Privacy-Preserving Data Publishing in Process Mining
This work is significant for organizations and researchers who need to analyze process data while adhering to privacy regulations, by providing a structured way to manage privacy transformations.
This paper addresses the challenge of publishing privacy-aware event data in process mining by formally defining anonymization operations and creating an infrastructure for recording privacy metadata. The authors propose a privacy extension for the XES standard and a general data structure for event data to facilitate this.
Process mining aims to provide insights into the actual processes based on event data. These data are often recorded by information systems and are widely available. However, they often contain sensitive private information that should be analyzed responsibly. Therefore, privacy issues in process mining are recently receiving more attention. Privacy preservation techniques obviously need to modify the original data, yet, at the same time, they are supposed to preserve the data utility. Privacy-preserving transformations of the data may lead to incorrect or misleading analysis results.

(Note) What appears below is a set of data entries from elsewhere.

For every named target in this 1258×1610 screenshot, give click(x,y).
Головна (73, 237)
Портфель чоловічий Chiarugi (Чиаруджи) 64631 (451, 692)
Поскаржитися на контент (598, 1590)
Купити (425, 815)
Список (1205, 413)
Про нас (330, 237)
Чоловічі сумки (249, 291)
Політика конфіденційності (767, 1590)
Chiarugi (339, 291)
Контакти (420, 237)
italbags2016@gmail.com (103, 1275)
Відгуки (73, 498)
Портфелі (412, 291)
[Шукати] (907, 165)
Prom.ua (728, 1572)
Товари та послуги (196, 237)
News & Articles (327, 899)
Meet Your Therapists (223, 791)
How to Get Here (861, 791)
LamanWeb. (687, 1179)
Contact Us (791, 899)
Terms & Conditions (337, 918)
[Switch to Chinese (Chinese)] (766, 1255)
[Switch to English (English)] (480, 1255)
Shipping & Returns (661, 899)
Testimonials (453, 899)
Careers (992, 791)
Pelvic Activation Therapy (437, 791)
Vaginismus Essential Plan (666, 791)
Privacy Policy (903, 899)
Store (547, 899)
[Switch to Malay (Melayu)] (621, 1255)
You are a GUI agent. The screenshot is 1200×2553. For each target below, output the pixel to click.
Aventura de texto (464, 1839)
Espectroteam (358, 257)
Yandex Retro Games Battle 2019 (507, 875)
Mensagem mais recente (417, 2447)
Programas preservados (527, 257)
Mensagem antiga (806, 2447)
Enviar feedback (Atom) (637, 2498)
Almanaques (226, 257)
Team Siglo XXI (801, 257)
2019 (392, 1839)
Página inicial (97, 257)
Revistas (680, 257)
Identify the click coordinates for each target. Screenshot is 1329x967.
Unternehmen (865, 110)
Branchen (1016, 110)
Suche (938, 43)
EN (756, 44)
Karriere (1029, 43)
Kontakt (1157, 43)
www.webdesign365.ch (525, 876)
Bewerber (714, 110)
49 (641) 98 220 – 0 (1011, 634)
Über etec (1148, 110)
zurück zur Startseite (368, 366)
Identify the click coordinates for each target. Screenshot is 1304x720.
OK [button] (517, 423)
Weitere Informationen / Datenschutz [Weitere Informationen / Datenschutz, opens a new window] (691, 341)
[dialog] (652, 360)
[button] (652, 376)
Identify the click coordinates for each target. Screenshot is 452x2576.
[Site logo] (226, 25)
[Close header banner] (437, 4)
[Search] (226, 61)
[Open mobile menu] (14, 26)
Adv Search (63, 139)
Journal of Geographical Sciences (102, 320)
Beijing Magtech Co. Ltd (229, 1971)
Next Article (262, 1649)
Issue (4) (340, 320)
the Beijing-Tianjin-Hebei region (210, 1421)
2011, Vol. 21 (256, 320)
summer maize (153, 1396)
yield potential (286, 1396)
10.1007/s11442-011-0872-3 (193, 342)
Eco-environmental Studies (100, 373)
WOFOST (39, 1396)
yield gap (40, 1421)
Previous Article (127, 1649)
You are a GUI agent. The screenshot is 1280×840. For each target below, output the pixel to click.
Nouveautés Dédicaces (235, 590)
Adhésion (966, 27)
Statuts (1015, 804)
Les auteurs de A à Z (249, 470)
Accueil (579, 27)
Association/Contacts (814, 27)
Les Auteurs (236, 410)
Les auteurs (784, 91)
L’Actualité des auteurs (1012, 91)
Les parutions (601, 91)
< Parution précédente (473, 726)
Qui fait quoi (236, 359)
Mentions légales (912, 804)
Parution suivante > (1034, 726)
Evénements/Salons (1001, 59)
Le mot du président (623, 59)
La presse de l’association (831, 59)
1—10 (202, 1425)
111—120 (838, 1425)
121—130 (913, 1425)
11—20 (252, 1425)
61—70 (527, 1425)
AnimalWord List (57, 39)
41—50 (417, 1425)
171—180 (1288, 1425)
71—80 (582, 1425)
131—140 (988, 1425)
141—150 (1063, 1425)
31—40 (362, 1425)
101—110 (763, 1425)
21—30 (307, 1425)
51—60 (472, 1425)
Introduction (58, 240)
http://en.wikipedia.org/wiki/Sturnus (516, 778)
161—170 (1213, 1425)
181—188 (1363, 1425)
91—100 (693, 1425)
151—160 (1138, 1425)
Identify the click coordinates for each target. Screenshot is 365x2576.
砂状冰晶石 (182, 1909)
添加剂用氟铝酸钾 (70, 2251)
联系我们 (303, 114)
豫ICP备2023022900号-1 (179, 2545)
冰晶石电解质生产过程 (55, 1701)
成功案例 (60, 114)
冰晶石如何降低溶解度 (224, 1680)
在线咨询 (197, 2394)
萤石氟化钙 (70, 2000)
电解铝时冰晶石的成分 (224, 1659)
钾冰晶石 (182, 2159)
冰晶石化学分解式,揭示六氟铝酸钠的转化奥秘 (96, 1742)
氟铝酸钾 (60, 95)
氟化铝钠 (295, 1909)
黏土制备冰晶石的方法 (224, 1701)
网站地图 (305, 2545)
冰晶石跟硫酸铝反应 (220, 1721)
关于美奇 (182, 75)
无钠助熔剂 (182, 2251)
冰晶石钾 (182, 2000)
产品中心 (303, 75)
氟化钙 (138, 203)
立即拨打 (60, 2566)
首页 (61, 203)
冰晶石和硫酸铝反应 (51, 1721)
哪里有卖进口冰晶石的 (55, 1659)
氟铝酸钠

Hence, new infrastructures need to be designed for publishing the privacy-aware event data whose aim is to provide metadata regarding the privacy-related transformations on event data without revealing details of privacy preservation techniques or the protected information. In this paper, we provide formal definitions for the main anonymization operations, used by privacy models in process mining. These are used to create an infrastructure for recording the privacy metadata. We advocate the proposed privacy metadata in practice by designing a privacy extension for the XES standard and a general data structure for event data which are not in the form of standard event logs.